Set task -
Please write out every line of the records below word for word, omitting the pictures.

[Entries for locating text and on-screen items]
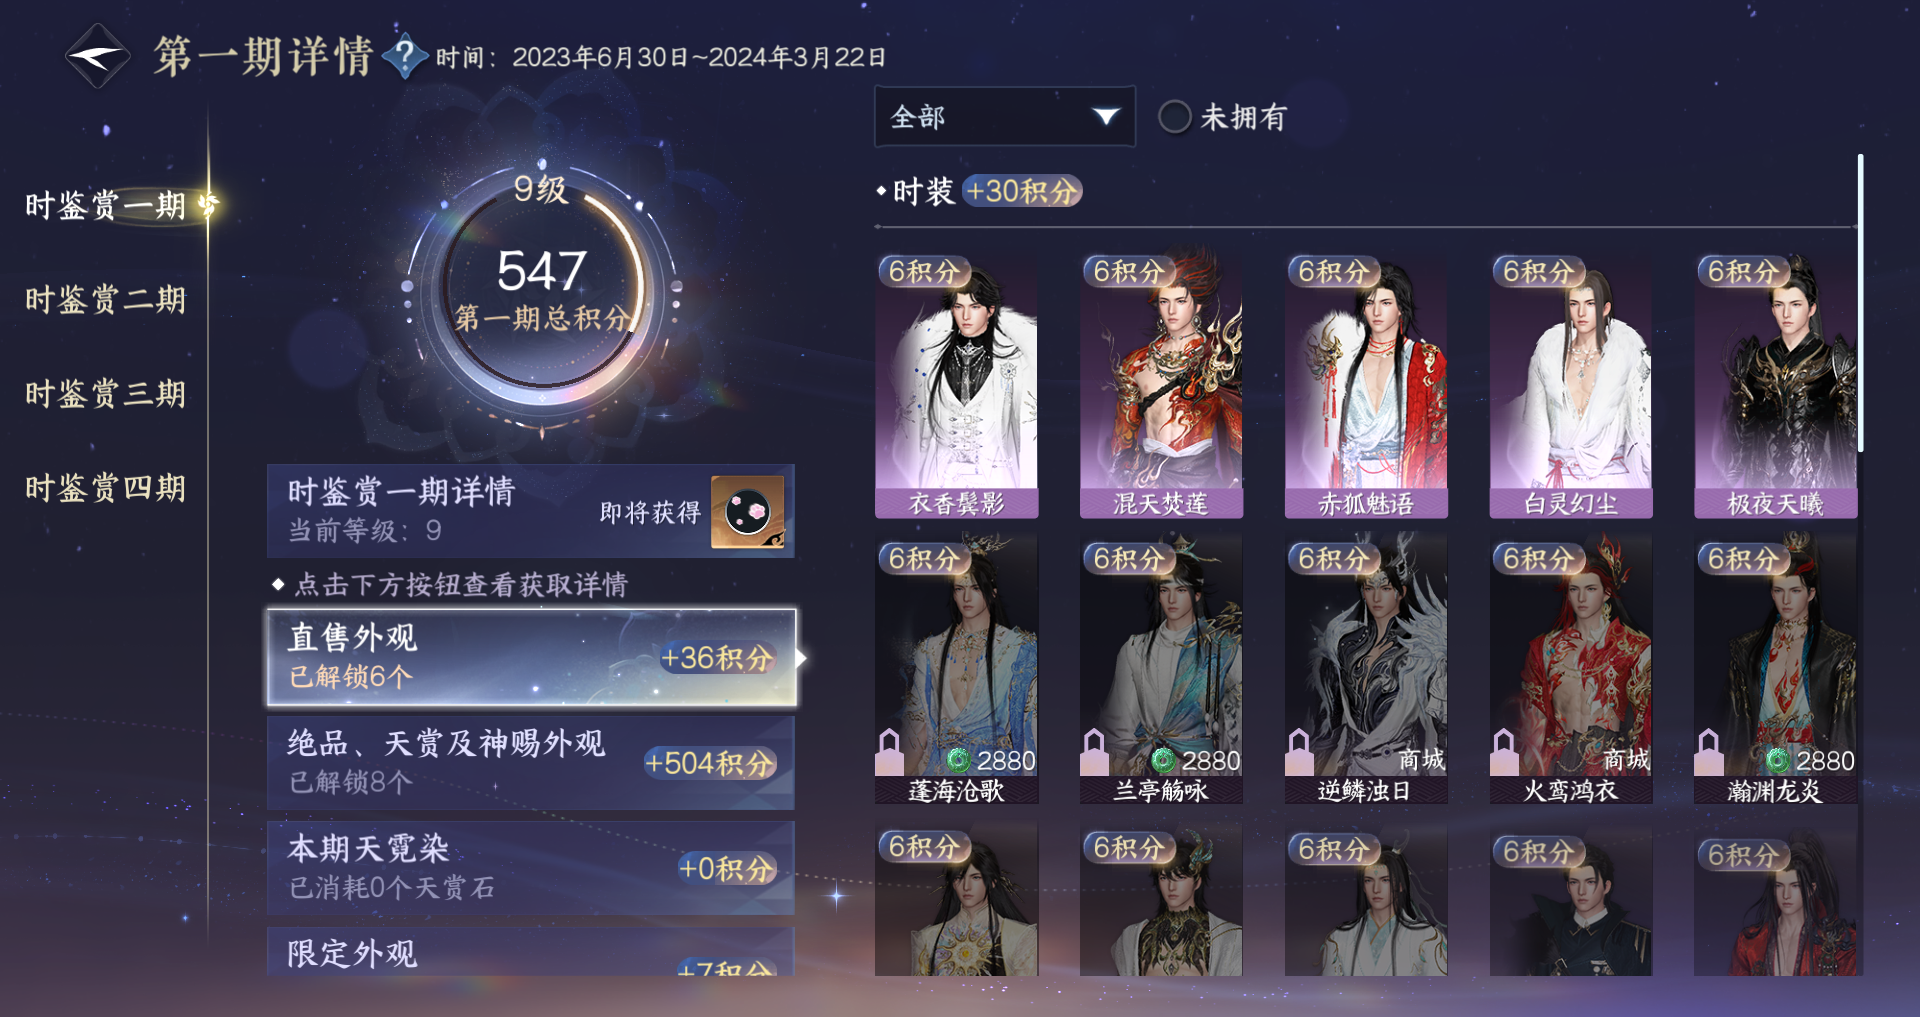Screen dimensions: 1920x1017
Task: Toggle the 未拥有 radio filter
Action: tap(1175, 117)
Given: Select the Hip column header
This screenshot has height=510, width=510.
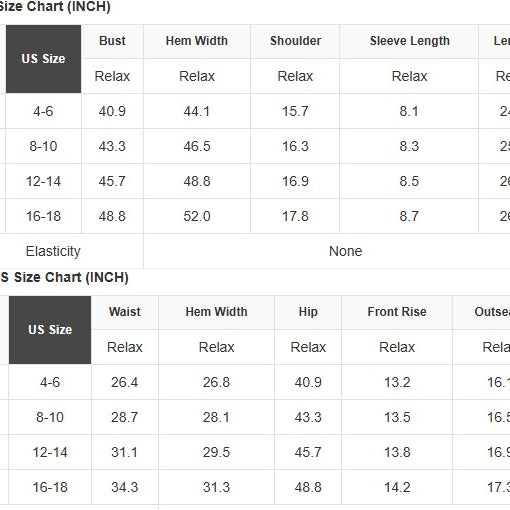Looking at the screenshot, I should pos(308,312).
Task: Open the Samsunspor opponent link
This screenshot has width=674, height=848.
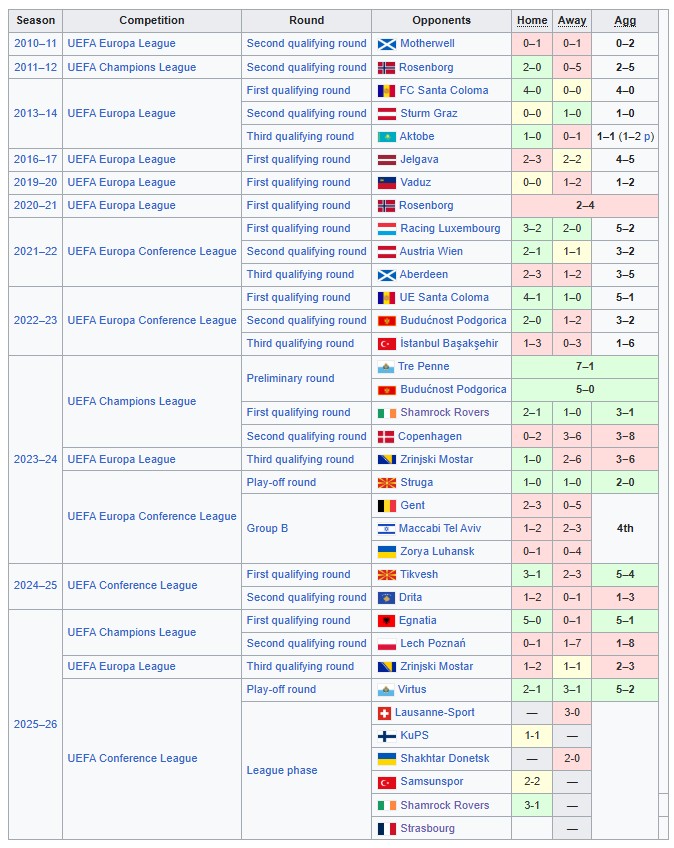Action: 432,782
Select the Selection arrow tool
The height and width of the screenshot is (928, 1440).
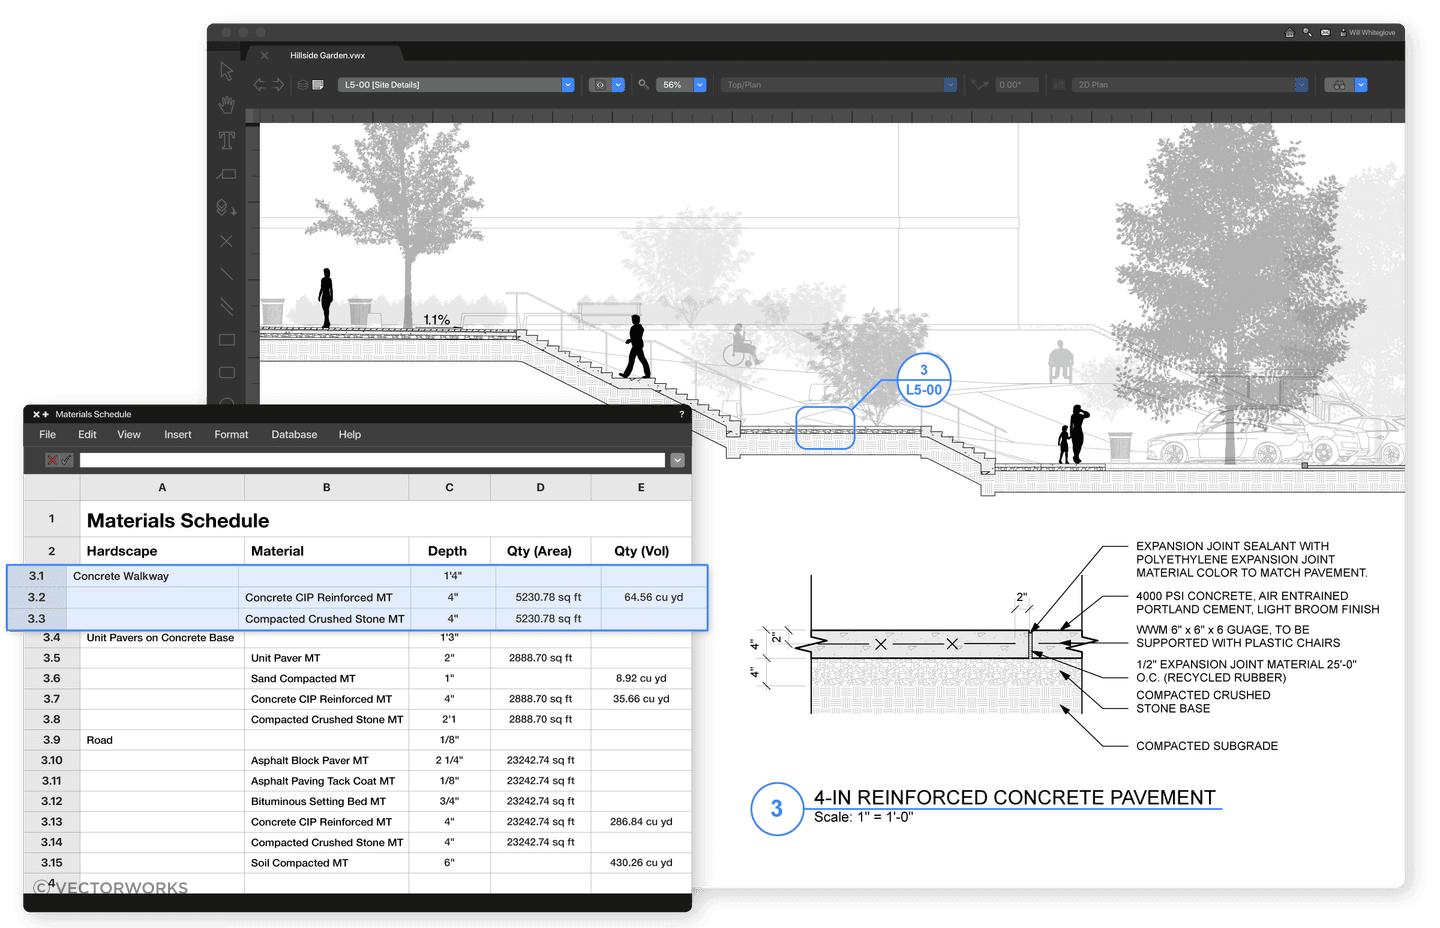(227, 71)
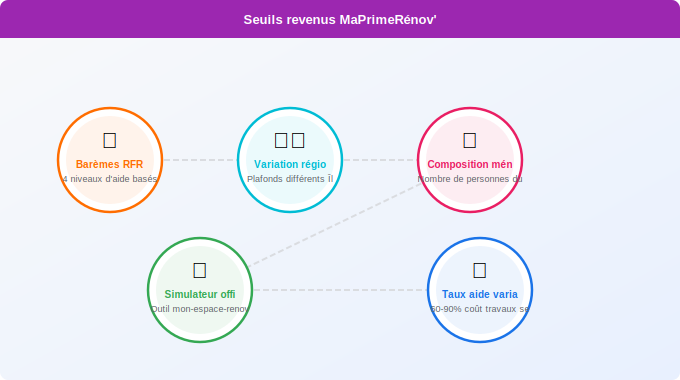Click the 'Plafonds différents' description

(290, 179)
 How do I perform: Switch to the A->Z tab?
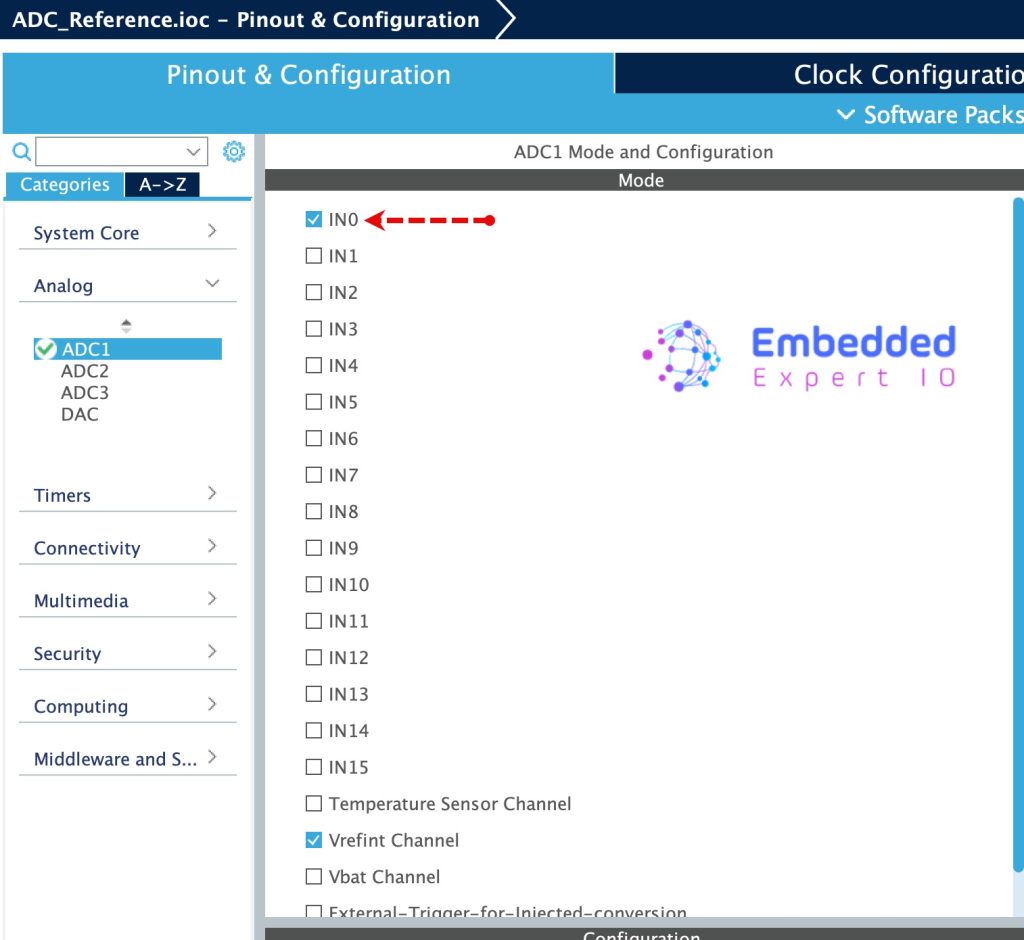point(162,185)
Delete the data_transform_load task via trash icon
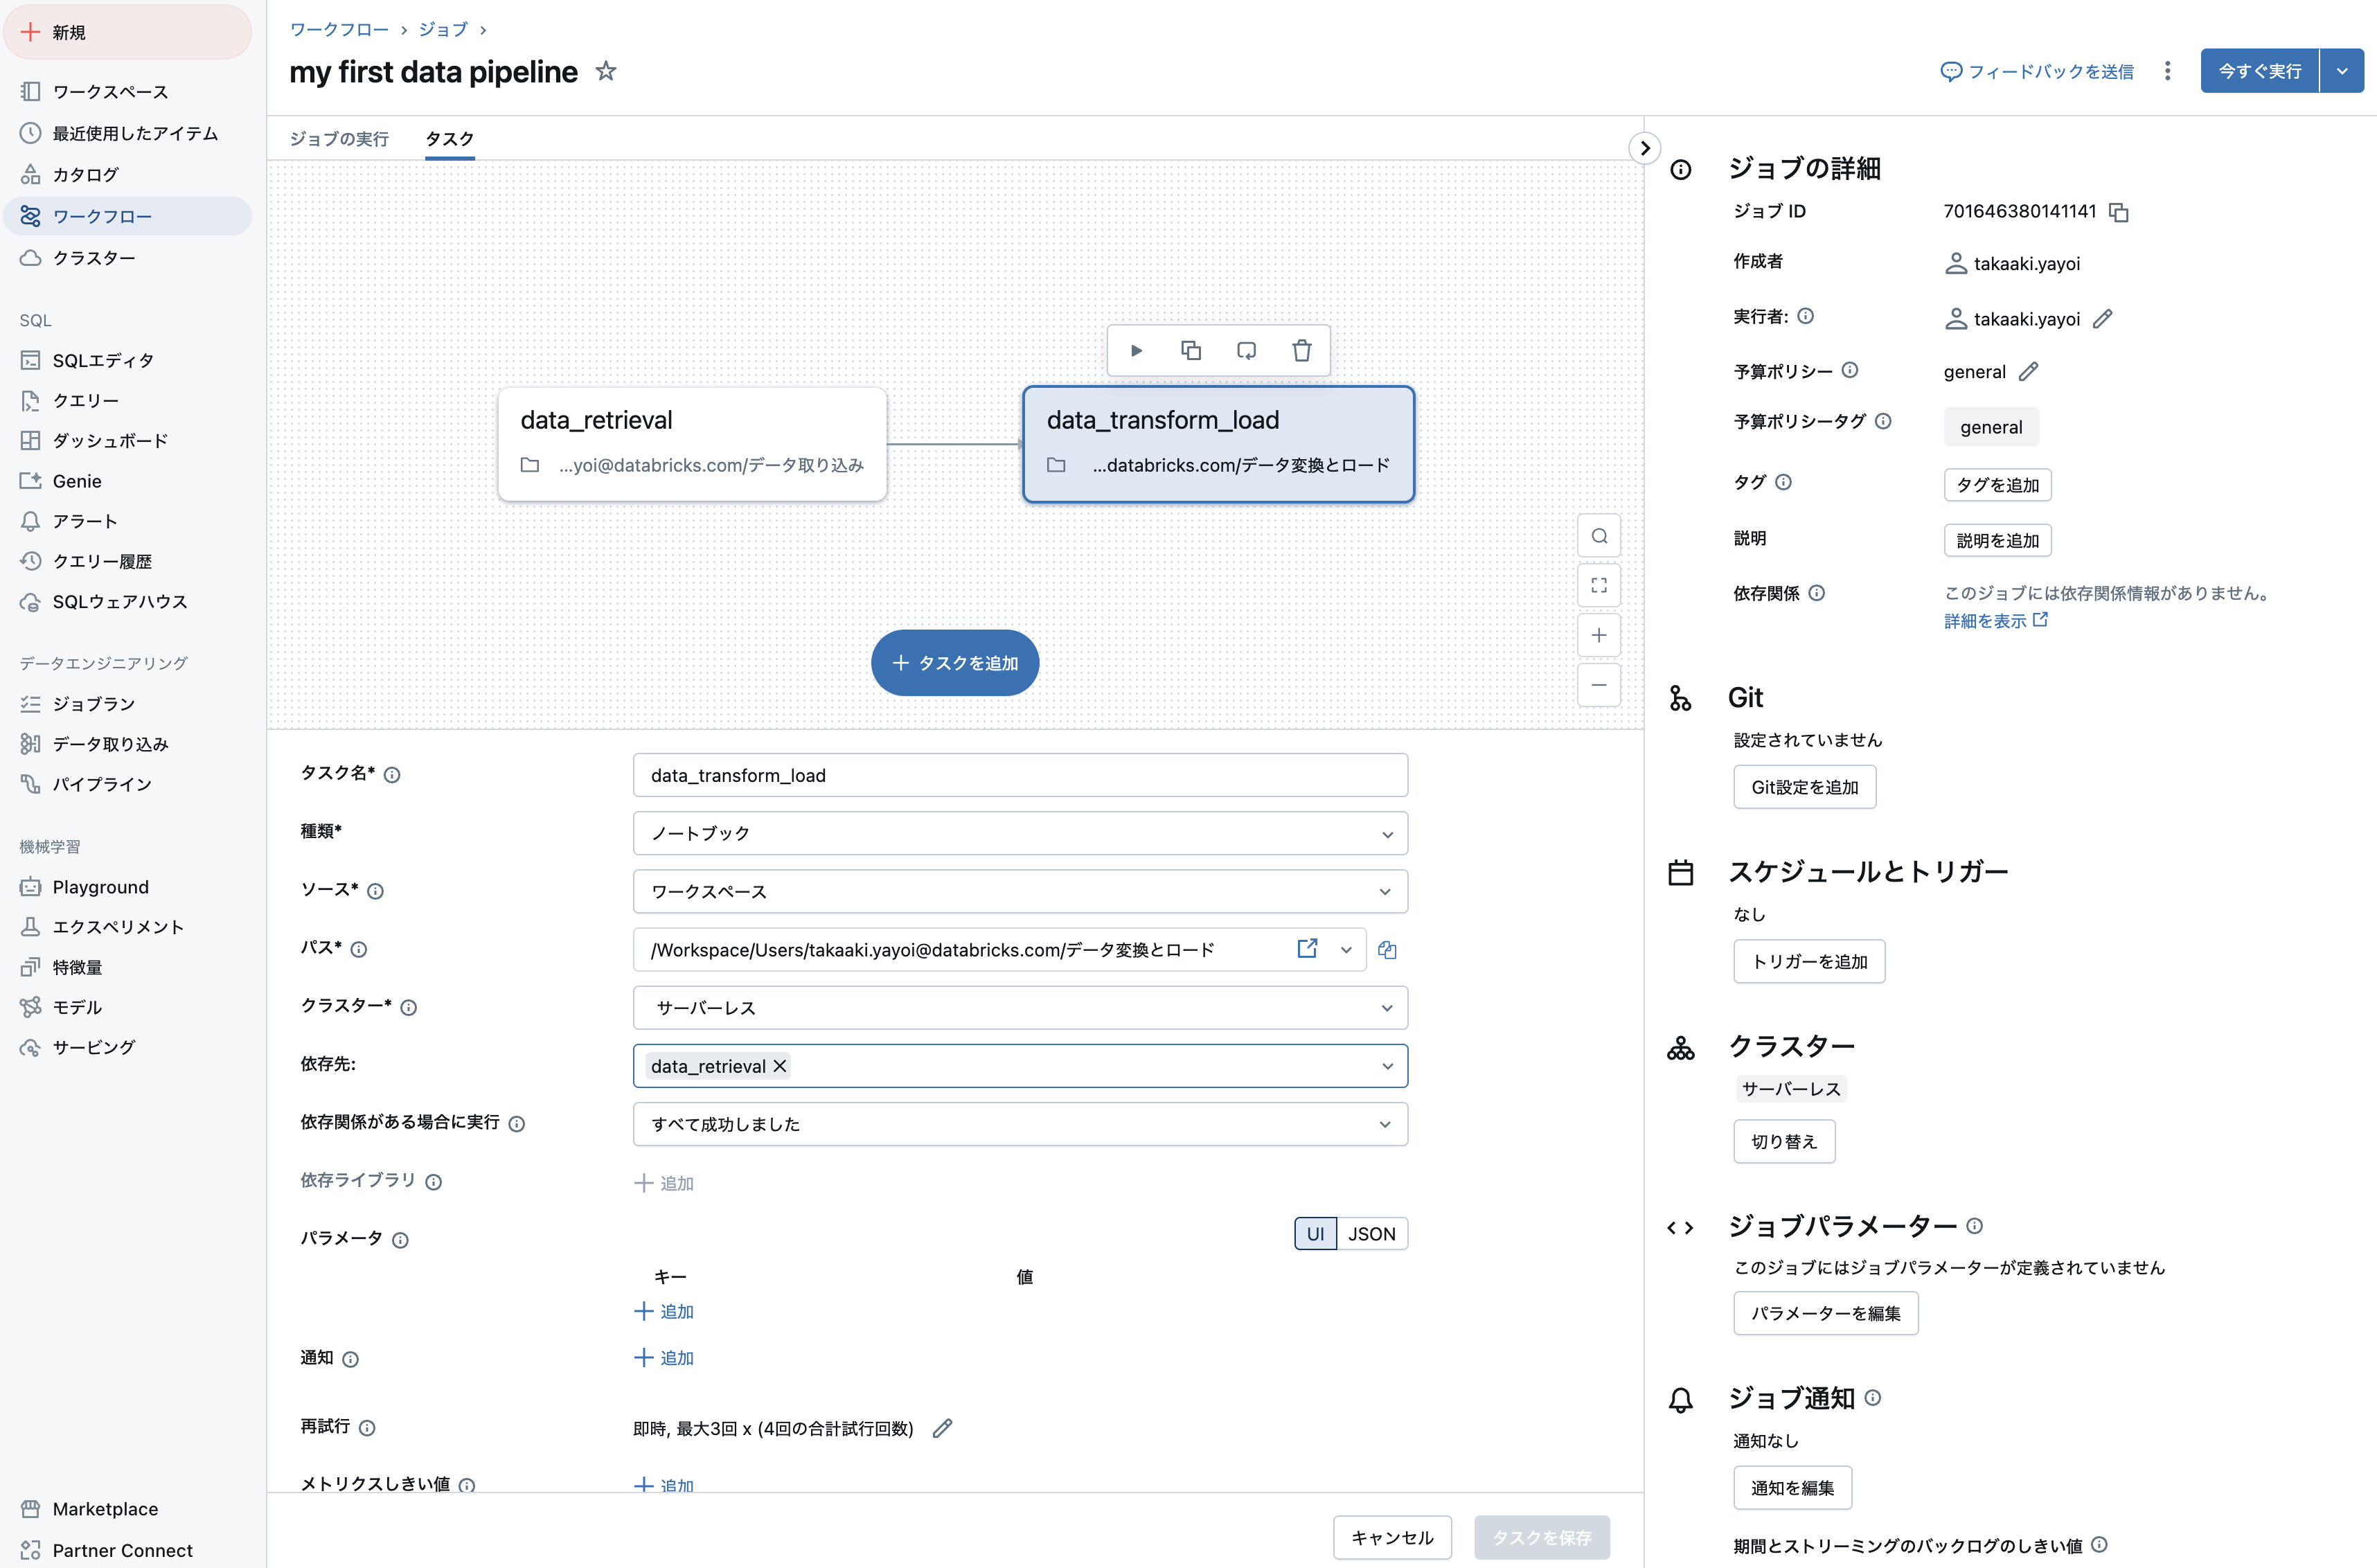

Reply to the task -
Screen dimensions: 1920x1017
Task: Toggle the 未拥有 radio filter
Action: tap(1175, 117)
Given: Select the Hip column header
This screenshot has height=510, width=510.
Looking at the screenshot, I should pos(308,312).
Task: Open the Samsunspor opponent link
This screenshot has width=674, height=848.
Action: 432,782
Select the Selection arrow tool
The height and width of the screenshot is (928, 1440).
(227, 71)
Click the 'Plafonds différents' description

(290, 179)
 How do I perform: Switch to the A->Z tab?
point(162,185)
Delete the data_transform_load task via trash icon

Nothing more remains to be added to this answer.